---------- DATA TO EXAMINE

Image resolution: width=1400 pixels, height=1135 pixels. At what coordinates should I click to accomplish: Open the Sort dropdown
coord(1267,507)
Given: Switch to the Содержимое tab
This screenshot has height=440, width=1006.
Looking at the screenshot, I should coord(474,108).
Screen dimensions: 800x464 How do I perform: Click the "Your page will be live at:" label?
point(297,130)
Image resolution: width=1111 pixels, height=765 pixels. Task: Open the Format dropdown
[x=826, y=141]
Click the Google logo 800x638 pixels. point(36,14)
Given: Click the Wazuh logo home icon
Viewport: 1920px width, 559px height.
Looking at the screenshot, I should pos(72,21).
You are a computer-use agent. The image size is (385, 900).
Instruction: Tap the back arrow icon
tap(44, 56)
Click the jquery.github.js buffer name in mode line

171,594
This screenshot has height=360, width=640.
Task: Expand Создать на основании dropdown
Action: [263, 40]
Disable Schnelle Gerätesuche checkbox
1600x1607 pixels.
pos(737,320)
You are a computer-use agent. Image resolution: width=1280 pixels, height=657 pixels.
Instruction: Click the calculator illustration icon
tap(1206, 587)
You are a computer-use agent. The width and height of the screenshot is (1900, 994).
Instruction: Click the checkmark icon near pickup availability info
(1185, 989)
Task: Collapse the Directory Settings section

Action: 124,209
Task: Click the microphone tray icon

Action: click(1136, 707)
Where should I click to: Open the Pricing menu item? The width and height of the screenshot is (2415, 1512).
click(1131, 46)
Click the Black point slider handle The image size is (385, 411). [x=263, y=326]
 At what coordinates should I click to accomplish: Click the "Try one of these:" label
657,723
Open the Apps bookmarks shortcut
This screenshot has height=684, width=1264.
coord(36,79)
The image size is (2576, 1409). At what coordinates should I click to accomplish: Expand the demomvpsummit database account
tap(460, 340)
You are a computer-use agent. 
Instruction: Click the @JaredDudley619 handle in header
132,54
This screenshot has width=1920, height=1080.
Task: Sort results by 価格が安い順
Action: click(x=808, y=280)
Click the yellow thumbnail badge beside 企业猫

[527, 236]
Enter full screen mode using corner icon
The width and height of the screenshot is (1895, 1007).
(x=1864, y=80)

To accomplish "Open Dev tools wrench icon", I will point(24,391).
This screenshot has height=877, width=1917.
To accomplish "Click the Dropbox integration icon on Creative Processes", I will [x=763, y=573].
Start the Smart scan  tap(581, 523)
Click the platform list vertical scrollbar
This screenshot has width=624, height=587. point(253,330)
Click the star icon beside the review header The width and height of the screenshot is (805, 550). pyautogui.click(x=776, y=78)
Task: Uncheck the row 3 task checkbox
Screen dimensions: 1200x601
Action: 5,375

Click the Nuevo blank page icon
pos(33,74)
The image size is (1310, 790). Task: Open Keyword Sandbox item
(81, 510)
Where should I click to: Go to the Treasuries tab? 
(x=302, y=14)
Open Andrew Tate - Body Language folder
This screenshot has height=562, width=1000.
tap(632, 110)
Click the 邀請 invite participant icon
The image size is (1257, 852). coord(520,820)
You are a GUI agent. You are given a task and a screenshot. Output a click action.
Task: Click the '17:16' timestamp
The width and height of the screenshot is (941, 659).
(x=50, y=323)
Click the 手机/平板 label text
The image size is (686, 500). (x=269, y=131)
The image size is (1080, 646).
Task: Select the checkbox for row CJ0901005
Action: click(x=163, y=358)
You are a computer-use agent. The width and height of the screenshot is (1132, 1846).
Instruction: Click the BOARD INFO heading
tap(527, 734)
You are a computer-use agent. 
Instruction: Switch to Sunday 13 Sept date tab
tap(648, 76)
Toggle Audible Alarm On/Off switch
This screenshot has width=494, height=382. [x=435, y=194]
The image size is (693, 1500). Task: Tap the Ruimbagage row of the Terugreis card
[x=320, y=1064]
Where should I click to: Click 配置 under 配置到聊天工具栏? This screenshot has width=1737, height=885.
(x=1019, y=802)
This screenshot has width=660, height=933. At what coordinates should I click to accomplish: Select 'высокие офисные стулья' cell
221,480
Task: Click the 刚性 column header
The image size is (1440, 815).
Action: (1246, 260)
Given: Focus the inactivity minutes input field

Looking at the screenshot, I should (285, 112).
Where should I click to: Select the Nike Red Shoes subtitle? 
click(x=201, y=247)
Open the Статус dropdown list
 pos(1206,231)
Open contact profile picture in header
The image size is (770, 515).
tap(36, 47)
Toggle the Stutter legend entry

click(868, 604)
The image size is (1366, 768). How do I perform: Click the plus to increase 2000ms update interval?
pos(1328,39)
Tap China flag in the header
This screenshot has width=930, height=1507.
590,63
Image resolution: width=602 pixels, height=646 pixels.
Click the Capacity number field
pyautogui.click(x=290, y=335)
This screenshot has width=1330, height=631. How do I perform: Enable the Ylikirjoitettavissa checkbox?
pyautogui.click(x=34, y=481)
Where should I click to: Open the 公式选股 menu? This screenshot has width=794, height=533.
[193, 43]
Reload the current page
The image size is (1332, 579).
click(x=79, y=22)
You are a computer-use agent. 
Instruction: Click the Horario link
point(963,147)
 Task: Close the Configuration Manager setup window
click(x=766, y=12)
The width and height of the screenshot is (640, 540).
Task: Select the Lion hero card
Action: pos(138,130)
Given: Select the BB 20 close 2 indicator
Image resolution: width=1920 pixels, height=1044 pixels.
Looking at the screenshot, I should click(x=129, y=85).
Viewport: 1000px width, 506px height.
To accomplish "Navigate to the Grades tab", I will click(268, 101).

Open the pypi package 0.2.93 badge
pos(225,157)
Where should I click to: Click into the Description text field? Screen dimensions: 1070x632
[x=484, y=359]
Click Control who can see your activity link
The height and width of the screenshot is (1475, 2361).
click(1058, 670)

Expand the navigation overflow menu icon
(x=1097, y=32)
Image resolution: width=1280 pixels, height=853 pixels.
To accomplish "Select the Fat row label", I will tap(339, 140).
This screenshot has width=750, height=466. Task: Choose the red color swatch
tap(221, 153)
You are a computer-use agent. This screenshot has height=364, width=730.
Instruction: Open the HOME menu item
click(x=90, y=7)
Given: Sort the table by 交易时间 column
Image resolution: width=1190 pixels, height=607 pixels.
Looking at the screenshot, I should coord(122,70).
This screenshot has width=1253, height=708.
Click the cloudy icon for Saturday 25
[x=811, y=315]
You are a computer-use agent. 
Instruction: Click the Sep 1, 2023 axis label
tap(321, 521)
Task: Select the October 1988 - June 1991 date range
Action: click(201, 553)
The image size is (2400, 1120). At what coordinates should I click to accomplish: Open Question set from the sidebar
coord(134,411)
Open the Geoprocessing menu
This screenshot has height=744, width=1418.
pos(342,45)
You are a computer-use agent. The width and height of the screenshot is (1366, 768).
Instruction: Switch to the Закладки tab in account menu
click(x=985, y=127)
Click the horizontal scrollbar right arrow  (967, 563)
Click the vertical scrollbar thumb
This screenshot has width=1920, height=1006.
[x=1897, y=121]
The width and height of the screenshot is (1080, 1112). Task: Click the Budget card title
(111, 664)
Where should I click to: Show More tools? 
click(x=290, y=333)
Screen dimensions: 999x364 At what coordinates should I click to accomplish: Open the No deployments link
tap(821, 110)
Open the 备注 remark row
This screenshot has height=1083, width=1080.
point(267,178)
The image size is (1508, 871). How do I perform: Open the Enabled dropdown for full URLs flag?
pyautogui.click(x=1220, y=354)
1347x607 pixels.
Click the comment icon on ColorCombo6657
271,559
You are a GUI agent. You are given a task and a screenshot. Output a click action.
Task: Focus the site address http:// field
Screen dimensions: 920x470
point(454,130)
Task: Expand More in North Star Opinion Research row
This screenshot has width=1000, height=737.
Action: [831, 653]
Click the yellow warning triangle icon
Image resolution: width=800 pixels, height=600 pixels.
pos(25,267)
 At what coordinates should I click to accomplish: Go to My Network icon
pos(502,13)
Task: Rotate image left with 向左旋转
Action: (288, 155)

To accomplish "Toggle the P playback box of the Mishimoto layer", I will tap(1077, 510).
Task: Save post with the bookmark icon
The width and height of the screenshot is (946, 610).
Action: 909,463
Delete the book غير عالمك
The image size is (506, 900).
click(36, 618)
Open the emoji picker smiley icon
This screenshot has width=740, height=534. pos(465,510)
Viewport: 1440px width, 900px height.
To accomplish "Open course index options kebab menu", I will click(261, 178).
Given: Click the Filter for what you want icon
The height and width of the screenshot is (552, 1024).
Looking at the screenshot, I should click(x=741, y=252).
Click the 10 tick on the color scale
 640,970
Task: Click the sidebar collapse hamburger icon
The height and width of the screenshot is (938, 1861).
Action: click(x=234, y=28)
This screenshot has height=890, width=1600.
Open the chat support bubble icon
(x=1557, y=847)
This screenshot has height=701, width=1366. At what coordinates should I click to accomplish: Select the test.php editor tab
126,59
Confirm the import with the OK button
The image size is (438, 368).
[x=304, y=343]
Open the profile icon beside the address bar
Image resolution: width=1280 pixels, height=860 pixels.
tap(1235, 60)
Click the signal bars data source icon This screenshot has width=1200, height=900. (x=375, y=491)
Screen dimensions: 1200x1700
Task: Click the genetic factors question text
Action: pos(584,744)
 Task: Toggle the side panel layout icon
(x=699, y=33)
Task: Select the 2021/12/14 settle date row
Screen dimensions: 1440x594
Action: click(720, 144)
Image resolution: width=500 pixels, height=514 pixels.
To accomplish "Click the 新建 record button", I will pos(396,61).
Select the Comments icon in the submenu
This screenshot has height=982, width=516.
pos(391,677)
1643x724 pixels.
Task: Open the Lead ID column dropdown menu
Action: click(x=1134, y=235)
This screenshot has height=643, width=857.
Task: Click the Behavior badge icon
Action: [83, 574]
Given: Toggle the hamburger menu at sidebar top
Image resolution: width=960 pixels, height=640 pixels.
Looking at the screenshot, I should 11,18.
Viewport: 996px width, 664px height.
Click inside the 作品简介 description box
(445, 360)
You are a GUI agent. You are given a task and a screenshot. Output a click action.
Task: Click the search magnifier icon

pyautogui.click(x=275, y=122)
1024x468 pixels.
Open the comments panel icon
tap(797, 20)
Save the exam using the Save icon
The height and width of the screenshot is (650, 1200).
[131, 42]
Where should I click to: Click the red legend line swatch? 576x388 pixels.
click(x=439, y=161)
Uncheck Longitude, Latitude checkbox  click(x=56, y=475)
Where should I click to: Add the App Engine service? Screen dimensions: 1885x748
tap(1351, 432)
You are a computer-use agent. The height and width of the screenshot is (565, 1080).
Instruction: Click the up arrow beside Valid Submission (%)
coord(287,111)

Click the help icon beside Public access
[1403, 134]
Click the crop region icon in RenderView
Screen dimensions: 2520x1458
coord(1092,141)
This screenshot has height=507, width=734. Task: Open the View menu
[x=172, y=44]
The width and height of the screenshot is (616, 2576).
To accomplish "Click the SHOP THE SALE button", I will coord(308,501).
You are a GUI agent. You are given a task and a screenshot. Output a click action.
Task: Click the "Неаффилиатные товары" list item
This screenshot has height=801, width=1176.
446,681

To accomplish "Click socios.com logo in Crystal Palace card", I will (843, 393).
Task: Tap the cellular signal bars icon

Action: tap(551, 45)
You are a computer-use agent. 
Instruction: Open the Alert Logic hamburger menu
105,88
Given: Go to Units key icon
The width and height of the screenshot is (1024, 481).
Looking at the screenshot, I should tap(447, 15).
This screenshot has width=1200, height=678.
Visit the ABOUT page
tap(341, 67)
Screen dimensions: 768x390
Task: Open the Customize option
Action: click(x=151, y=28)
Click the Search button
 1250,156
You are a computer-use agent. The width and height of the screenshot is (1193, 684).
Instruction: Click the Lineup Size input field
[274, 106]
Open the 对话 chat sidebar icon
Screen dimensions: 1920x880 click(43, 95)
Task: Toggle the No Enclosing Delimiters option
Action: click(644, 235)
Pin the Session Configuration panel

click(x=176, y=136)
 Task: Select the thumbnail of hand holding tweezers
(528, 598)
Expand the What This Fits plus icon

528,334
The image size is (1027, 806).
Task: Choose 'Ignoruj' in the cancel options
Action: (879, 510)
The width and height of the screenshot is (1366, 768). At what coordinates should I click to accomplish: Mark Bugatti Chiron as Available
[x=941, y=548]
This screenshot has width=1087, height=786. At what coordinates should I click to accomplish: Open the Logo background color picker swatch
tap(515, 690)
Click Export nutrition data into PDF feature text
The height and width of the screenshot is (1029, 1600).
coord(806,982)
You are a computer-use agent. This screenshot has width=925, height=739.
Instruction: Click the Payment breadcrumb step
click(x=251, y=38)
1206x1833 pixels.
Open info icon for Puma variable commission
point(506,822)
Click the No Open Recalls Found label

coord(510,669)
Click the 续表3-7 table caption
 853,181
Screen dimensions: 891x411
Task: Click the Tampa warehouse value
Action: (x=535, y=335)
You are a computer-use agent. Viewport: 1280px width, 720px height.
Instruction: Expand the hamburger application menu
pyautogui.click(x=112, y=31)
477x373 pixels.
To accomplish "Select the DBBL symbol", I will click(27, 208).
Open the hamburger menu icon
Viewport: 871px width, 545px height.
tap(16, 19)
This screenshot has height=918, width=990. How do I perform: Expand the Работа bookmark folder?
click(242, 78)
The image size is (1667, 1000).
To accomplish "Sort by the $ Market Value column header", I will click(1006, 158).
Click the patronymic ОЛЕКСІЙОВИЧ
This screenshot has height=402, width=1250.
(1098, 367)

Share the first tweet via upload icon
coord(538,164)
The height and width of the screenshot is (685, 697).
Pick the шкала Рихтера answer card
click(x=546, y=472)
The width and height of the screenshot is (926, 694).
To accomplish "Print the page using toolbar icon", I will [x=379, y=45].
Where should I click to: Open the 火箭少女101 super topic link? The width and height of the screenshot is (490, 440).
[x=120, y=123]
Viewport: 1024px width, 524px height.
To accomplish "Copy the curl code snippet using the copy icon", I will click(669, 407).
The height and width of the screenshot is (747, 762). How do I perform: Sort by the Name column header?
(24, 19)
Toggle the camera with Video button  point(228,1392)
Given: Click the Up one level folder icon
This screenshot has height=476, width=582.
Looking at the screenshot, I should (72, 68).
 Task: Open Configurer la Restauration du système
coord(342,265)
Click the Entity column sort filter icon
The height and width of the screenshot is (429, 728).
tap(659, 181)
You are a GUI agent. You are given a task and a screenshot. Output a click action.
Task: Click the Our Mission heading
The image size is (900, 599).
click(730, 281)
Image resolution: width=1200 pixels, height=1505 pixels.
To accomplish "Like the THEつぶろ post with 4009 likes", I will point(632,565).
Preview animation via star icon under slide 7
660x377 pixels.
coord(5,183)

--------------------

• **YOUR INSTRUCTIONS**: Look through the data above and return exactly the lines from the one that contains "Screen dimensions: 800x464" to the one that contains "Given: Click the Wazuh logo home icon", inclusive, with nothing else.

• **RESPONSE AREA**:
Screen dimensions: 800x464 How do I perform: Click the "Your page will be live at:" label?
point(297,130)
Image resolution: width=1111 pixels, height=765 pixels. Task: Open the Format dropdown
[x=826, y=141]
Click the Google logo 800x638 pixels. point(36,14)
Given: Click the Wazuh logo home icon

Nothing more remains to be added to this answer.